Le Conseil européen va adopter une déclaration historique exprimant son intention de combattre l’antisémitisme et assurer la protection des Juifs du continent. Deux pays s’étaient opposés dans un premier temps à cette déclaration ou à sa formulation, mais l’intervention de la chancelière allemande Angela Merkel et du président français Emmanuel Macron les ont finalement convaincus de la soutenir. Il s’est agi de la Suède, qui voulait que soit rajoutés des articles sur le combat contre l’islamophobie (!), et de l’Espagne qui s’opposait au principe même de cette déclaration car selon Madrid elle pourrait empêcher de critiquer Israël!
L’antisionisme n’a pas été inclus nommément dans la déclaration, mais uniquement par allusion: “Le Conseil européen considère que l’antisémitisme, y compris lorsqu’il s’exprime sous couvert de positions politiques, ainsi que le néo-nazisme, contribue à inquièter fortement les communautés juives en Europe”.

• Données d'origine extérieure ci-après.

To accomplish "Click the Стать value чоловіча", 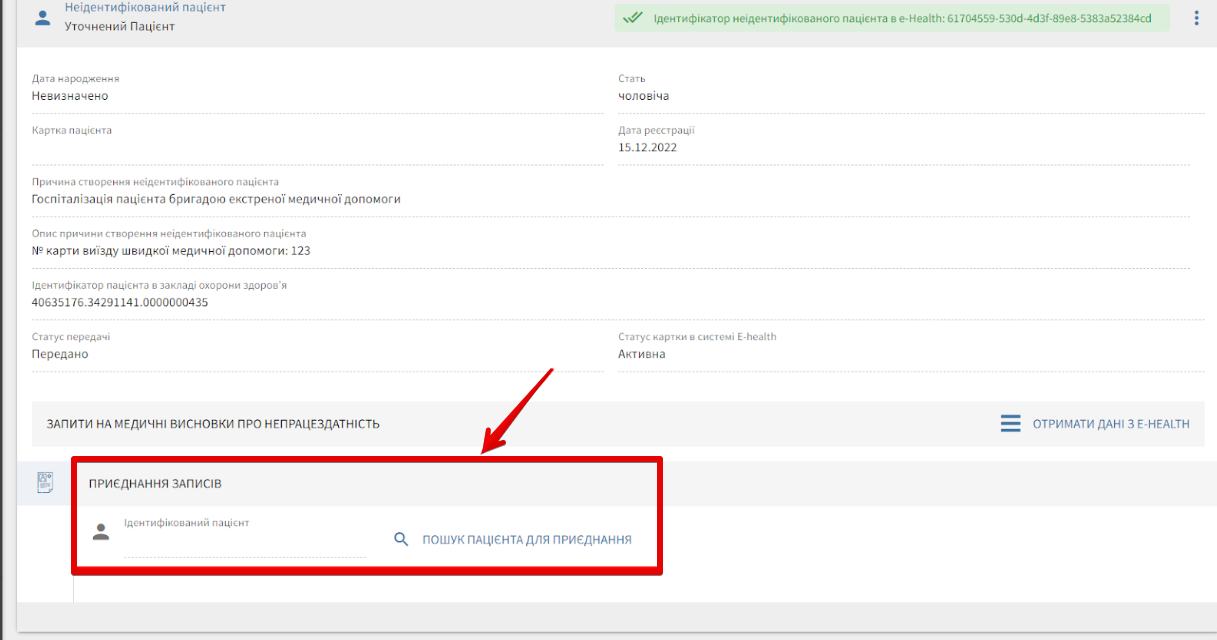I will tap(643, 96).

Les vingt-huit ministres de la Justice et de l’Intérieur de l’UE ont signé ce texte qui devrait être définitivement entériné vendredi par le Conseil européen. Ici également, il convient de noter le rôle déterminant de l’Autriche qui assurait jusqu’à récemment la présidence tournante de l’UE et qui a rédigé cette déclaration en coopération avec le Congrès juif mondial, dont un représentant avait même été invité à s’exprimer devant le forum des ministres concernés. A relever également le rôle important de la baronne Khatarina Von Schnubein, coordinatrice de l’UE pour la lutte contre l’antisémitisme, grande amie du peuple juif et de l’Etat d’Israël, qui a été l’une des chevilles ouvrières dans la rédaction de cette déclaration et son adoption…après 84 ébauches successives!
Israël a également été impliqué dans le processus, mais uniquement dans sa dernière ligne droite, par le biais de la représentation israélienne à l’Union européenne et les différents ambassadeurs d’Israël dans les pays européens.

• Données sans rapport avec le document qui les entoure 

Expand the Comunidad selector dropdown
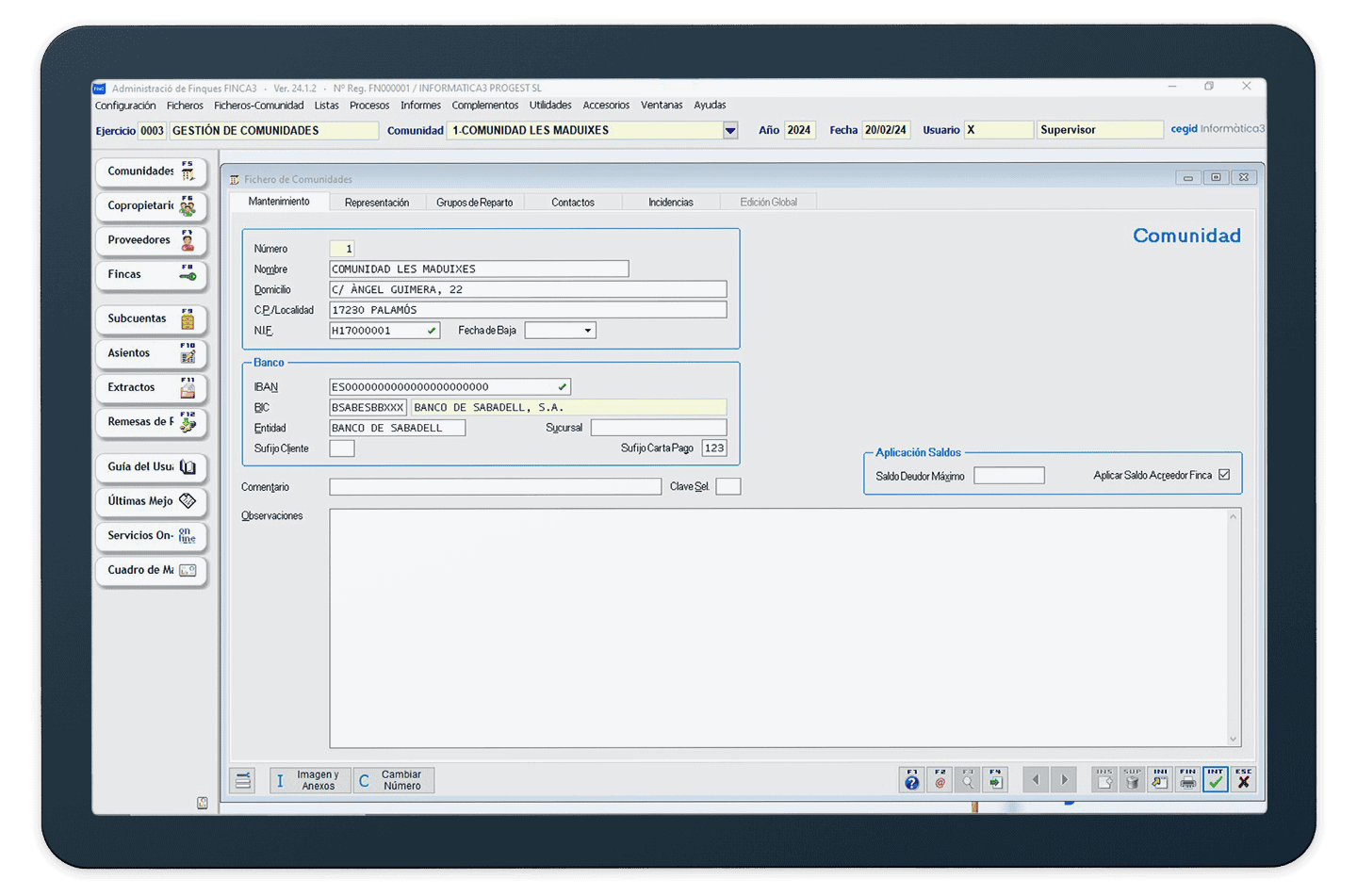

Il s’agit d’une première historique, car c’est la première fois que le Conseil européen adoptera un tel texte sur le combat contre l’antisémitisme, signe que ce fléau fait hélas à nouveau partie du paysage européen.
Mis à part les aspects déclaratifs, le texte de onze pages contient aussi des articles opérationnels qui demandent aux Etats de l’UE de prendre des mesures concrètes en faveur des communautés juives, dans une stratégie holistique, qui va du financement de systèmes de protection pour les institutions juives jusqu’à l’enseignement accru de la Shoah en passant par les mesures judiciaires plus répressives ou le combat contre l’antisémitisme sur les réseaux sociaux.

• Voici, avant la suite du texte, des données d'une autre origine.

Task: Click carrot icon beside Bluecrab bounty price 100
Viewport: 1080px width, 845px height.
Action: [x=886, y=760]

Le Congrès juif mondial a indiqué qu’il supervisera désormais le passage de la parole aux actes dans les différents pays de l’UE. Il note par exemple une inégalité flagrante dans les moyens employés par les différents Etats pour assurer la protection des communautés juives. Certaines sont par exemple obligées de prendre en charge près de la moitié de leurs dépenses de protection, d’autres doivent carrément en assurer la totalité. C’est le cas de la Lituanie, la Slovaquie, la Slovénie, la Suisse, la Macédoine, la Bosnie-Hertégovine, le Belarus et l’Ukraine. A l’opposé d’autres pays sont en pointe: la France, l’Allemagne, l’Autriche, la Belgique, l’Italie ou encore la Grèce.
Le Congrès juif mondial parle d’une “révolution” dans l’appréhension de l’antisémitisme par l’Union européenne car elle donne désormais la possibilité aux communautés juives de demander des mesures fortes aux gouvernements de leurs pays en se basant sur cette déclaration commune.
Un haut fonctionnaire du ministère israélien des Affaires étrangères a souligné que l’adoption de cette déclaration tombait au bon moment, après que les statistiques et sondages récents confirment une nette remontée de l’antisémitisme en Europe. Abandonnant le langage diplomatique, ce fonctionnaire a estimé que l’Europe et “consubstantiellement malade de l’antisémitisme, même 70 ans après la Shoah, sans rapport avec l’existence de l’Etat d’Israël”.
Autre nouvelle positive, une fois n’est pas coutume, l’ambassadeur de l’Union européenne en Israël, Emanuele Giaufret a exprimé le soutien de l’UE à l’opération “Bouclier du Nord” lancée par Tsahal mardi matin. Par le biais d’un tweet, il a dit: “Israël a le droit légitime de protéger sa population et son territoire”.